*Dataset*:
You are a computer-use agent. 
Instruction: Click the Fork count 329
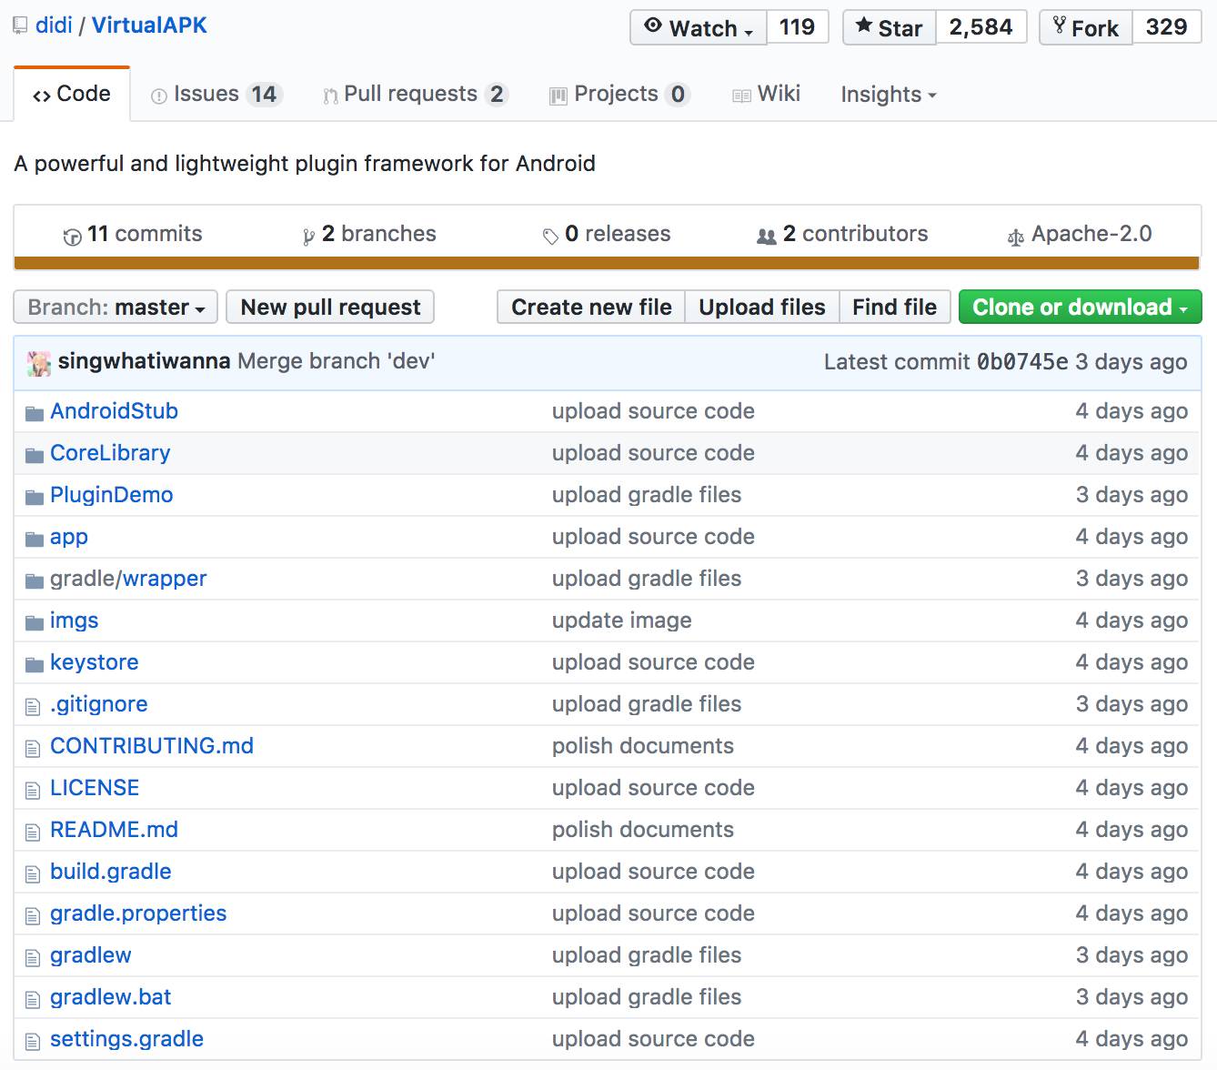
---
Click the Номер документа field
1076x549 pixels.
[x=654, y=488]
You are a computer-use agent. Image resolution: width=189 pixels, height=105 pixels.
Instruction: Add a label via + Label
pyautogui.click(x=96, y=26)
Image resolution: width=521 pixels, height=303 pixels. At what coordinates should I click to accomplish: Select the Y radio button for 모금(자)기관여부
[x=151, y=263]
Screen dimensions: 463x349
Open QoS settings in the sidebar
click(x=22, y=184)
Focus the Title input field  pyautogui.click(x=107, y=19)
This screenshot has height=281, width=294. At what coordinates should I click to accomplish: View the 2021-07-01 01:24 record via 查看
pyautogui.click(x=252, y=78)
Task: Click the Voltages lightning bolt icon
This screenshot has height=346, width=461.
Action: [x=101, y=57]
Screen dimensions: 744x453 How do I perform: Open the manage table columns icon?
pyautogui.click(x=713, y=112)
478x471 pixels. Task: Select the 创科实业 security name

*Problem to solve*: The lines above, starting at the one with "Image resolution: width=521" and ending at the one with "Task: Click the Voltages lightning bolt icon", are the only ones to return, exactly as written.

*Answer to this problem*:
Image resolution: width=521 pixels, height=303 pixels. At what coordinates should I click to accomplish: Select the Y radio button for 모금(자)기관여부
[x=151, y=263]
Screen dimensions: 463x349
Open QoS settings in the sidebar
click(x=22, y=184)
Focus the Title input field  pyautogui.click(x=107, y=19)
This screenshot has height=281, width=294. At what coordinates should I click to accomplish: View the 2021-07-01 01:24 record via 查看
pyautogui.click(x=252, y=78)
Task: Click the Voltages lightning bolt icon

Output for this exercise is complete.